GitHub - MattBashton/aloft: Aloft: a parallel implementation of the Arriba workflow

Aloft

Aloft is a Bash script script for running the excellent Arriba RNA-Seq fusion detector in parallel, it takes charge of:

Downloading and compiling an Arriba release (if required).
Downloading references and annotation (via Arriba's download_references.sh)
Producing STAR indexes if need be.
Creating the known fusion events file from the COSMIC [Complete Fusion Export] (https://cancer.sanger.ac.uk/cosmic/download), and fixing none HGNC compliant gene symbols.
Running the STAR aligner in parallel on a set of samples via GNU parallel.
Running Arriba in parallel - as above.
Running SAMtools in parallel - enables viewing of STAR derived BAM with IGV.
Running Arriba's outstanding plotting script draw_fusions.R in parallel over all samples as with previous stages.

This script was inspired by the demo script run_arriba.sh supplied with Arriba. Aloft implements the recommended Arriba workflow. The only difference being STAR alignment is output to disk rather than piped into Arriba, so that it can be subsequently sorted indexed and saved for manual inspection of fusions in say IGV.

Requirements

Linux or *nix like OS, with working make, Wget, Bash, GNU sed, GNU gawk, GNU grep, gzip and Perl. - Tested on Ubuntu 18.04 LTS
STAR aligner
SAMtools
GNU Parallel
R and Bioconductor specifically packages: GenomicRanges, circlize and GenomicAlignments.

EXCERPTED RECORDS ▸
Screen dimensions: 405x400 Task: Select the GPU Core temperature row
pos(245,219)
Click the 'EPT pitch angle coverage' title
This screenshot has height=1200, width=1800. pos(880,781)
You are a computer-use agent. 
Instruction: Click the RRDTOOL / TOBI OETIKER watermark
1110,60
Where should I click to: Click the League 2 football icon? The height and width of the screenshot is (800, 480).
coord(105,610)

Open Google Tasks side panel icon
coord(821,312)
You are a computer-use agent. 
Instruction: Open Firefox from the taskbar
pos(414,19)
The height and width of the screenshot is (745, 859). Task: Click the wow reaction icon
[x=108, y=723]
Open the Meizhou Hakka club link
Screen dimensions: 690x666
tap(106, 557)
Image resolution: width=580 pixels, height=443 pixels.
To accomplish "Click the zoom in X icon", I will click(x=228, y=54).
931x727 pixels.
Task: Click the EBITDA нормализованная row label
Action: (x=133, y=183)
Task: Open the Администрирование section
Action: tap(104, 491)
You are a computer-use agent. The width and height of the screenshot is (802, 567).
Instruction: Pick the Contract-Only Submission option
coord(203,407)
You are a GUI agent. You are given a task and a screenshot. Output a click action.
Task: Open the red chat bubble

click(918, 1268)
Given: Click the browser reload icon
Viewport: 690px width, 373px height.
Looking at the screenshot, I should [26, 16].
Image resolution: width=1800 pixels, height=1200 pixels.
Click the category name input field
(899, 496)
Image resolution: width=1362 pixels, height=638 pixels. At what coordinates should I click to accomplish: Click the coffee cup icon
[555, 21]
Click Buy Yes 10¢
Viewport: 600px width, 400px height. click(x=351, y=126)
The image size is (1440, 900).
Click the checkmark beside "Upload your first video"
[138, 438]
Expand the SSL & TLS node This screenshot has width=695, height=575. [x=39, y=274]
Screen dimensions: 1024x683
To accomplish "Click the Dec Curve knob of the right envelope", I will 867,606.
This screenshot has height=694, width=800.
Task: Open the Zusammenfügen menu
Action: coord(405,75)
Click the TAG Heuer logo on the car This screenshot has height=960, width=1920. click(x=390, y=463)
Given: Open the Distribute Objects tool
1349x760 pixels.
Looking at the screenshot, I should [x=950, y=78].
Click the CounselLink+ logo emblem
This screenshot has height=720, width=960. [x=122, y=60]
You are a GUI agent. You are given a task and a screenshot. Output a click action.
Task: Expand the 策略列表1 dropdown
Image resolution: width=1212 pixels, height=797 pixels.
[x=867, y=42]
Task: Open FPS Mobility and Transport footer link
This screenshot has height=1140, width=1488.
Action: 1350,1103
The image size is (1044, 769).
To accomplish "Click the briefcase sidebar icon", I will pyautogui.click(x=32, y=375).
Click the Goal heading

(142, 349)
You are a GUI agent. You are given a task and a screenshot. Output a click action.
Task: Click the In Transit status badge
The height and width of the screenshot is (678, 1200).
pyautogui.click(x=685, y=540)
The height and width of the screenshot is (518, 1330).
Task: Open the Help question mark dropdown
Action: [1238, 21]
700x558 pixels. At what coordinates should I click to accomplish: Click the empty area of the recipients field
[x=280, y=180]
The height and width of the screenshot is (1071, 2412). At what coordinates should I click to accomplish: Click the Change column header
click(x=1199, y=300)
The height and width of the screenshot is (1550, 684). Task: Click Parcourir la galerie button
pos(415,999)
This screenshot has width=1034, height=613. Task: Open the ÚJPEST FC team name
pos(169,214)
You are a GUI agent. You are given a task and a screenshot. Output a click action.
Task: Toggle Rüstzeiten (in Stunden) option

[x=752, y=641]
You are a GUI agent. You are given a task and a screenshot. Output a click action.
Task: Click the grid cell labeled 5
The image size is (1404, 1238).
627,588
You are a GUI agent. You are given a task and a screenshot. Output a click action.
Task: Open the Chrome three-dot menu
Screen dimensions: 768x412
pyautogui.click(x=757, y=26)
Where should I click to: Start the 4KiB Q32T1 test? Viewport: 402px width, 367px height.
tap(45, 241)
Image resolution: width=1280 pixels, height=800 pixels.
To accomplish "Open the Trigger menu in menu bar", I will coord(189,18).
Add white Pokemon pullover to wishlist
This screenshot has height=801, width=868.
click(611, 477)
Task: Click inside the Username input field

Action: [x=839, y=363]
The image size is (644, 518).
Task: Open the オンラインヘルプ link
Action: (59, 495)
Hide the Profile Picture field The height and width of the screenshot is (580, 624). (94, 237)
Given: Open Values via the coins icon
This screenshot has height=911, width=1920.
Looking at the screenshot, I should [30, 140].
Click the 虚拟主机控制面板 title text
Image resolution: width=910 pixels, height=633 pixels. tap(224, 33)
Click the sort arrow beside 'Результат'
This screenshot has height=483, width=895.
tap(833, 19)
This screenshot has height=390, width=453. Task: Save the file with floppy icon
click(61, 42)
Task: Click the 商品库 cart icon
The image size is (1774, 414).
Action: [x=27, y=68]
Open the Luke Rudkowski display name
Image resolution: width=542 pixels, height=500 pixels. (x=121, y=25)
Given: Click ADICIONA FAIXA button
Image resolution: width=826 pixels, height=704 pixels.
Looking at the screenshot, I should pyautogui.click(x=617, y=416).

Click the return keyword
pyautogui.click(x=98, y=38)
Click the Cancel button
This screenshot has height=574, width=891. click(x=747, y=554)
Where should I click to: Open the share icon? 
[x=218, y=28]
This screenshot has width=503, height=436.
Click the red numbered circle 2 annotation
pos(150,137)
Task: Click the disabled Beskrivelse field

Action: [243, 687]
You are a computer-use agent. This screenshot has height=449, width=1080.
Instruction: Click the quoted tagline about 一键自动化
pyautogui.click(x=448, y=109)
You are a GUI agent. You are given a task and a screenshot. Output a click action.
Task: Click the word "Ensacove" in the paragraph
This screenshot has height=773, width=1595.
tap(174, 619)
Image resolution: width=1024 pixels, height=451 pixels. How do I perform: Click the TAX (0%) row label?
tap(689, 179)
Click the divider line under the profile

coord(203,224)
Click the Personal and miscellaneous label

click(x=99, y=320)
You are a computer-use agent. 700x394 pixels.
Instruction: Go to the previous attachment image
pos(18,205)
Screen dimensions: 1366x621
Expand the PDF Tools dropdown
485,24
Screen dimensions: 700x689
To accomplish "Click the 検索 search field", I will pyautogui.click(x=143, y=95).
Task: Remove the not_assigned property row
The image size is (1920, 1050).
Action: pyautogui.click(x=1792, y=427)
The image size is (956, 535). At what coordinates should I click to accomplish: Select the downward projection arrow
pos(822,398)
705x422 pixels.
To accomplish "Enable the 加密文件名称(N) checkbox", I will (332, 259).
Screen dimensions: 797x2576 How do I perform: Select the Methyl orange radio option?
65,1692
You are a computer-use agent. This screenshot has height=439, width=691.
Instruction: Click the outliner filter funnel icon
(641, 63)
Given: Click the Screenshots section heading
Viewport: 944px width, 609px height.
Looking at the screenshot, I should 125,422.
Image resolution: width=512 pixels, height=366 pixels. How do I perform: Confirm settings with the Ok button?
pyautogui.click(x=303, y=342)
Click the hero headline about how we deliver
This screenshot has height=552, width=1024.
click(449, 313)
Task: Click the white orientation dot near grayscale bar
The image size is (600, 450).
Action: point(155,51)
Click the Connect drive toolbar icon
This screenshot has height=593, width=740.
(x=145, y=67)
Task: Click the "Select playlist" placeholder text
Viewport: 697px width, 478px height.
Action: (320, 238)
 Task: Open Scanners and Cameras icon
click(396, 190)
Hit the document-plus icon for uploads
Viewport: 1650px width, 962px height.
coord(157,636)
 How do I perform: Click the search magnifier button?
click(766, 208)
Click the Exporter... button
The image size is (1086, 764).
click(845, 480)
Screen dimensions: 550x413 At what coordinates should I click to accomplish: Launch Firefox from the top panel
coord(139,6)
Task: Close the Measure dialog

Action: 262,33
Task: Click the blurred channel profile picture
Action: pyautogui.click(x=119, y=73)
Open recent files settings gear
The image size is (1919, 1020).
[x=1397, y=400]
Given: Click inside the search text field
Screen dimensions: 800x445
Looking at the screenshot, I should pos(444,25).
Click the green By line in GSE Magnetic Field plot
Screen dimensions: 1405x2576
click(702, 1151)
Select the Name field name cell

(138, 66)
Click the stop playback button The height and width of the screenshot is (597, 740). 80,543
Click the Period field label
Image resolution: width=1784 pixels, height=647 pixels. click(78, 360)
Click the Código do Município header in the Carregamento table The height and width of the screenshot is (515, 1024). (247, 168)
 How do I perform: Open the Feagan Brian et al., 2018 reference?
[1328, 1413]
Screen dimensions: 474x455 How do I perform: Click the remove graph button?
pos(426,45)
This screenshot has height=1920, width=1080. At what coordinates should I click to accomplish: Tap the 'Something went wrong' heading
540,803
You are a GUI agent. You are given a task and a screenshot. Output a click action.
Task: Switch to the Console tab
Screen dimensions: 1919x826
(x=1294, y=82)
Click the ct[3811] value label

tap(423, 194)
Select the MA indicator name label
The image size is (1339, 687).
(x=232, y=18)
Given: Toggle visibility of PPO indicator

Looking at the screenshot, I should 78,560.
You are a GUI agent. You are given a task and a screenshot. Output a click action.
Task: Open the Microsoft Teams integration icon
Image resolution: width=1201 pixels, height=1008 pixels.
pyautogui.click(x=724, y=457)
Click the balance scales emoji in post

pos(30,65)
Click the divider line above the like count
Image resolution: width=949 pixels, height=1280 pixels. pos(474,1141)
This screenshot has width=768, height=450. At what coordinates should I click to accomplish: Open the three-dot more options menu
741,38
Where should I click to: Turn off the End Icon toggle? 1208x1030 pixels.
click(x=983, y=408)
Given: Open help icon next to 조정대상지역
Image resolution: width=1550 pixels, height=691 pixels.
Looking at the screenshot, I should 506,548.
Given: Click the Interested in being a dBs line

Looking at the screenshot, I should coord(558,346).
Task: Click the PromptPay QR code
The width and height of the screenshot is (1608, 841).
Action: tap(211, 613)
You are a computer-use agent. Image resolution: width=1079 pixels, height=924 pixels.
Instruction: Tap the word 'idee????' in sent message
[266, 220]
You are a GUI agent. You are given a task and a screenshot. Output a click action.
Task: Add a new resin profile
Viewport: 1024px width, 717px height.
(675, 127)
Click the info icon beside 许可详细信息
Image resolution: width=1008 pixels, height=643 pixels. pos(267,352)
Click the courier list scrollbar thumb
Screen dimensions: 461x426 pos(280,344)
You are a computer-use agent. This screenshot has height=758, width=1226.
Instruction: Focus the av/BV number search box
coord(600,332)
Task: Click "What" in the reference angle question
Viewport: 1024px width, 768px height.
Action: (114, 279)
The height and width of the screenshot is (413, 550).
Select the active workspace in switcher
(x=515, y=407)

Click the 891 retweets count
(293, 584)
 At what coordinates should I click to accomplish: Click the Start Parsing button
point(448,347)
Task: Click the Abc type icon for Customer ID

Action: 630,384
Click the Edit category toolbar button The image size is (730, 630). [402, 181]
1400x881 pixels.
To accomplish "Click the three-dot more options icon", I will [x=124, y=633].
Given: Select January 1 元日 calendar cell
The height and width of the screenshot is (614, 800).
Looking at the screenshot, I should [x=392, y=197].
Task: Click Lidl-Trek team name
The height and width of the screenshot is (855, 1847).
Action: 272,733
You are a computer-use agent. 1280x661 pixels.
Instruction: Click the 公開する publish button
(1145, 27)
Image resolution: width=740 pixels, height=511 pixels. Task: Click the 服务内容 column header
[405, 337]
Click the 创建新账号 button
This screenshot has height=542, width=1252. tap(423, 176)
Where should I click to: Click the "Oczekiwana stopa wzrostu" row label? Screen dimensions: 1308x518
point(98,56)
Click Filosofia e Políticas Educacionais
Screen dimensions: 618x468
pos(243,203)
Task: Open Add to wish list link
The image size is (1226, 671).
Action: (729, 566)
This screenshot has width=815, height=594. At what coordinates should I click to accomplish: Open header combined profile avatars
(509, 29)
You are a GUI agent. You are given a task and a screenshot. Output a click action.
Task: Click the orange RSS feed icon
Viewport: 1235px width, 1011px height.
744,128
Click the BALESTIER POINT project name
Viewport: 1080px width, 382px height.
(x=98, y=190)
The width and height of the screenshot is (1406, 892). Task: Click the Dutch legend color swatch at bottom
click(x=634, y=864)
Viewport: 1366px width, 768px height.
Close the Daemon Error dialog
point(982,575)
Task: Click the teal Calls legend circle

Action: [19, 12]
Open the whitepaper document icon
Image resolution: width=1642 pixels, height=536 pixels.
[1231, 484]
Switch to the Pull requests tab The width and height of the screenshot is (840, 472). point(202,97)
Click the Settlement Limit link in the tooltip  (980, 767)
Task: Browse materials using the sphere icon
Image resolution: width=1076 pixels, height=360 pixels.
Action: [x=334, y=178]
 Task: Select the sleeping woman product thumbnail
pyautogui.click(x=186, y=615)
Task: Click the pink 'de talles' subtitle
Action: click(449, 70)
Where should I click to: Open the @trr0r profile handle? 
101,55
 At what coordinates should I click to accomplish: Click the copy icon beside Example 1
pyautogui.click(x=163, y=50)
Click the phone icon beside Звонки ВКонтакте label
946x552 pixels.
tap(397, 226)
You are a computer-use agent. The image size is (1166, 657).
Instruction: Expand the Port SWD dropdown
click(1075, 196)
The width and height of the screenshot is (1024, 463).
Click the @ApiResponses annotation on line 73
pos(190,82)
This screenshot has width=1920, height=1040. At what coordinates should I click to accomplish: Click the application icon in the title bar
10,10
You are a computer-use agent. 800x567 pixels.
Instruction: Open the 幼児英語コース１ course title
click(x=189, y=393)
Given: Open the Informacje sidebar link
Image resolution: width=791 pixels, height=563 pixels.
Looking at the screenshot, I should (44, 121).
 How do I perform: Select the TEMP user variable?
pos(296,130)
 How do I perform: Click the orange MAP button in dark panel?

ASSIGNMENT 1 ▸
Decide whether each statement agrees with the Aloft page, answering yes or no and quoting the words of the page that decide it: (a) Aloft pipes STAR alignment output directly into Arriba. (b) Aloft has been tested on Ubuntu 18.04 LTS. (c) The R packages Aloft needs include circlize.
ASSIGNMENT 2 ▸
Write the next part of the Aloft page, picking up after its list of requirements.

RESPONSE 1 ▸
(a) No: "STAR alignment is output to disk rather than piped into Arriba"
(b) Yes: "Tested on Ubuntu 18.04 LTS"
(c) Yes: "GenomicRanges, circlize and GenomicAlignments"

RESPONSE 2 ▸
The COSMIC Complete Fusion Export file.
Some RNA-Seq FASTQ files to analyse.

Central config file

aloftConfig.sh contains various settings which will be used for execution along with comments, this Bash script is sourced by the main aloft.sh so it will inherit variables defined here. Please review this before launching an analysis run.

Sample sheet file

Samples are defined in a tab delimited flat file taking the form of:

sample_1	sample_1_R1.fastq.gz	sample_1_R2.fastq.gz
sample_2	sample_2_R1.fastq.gz	sample_2_R2.fastq.gz
sample_3	sample_3_R1.fastq.gz	sample_3_R2.fastq.gz

Here the first column defines the sample ID. If more than one pair of FASTQ files exists for each sample simply add these on as extra tab delimited columns. The path to these files should not be present in the sample sheet just their names. As the path can be given below.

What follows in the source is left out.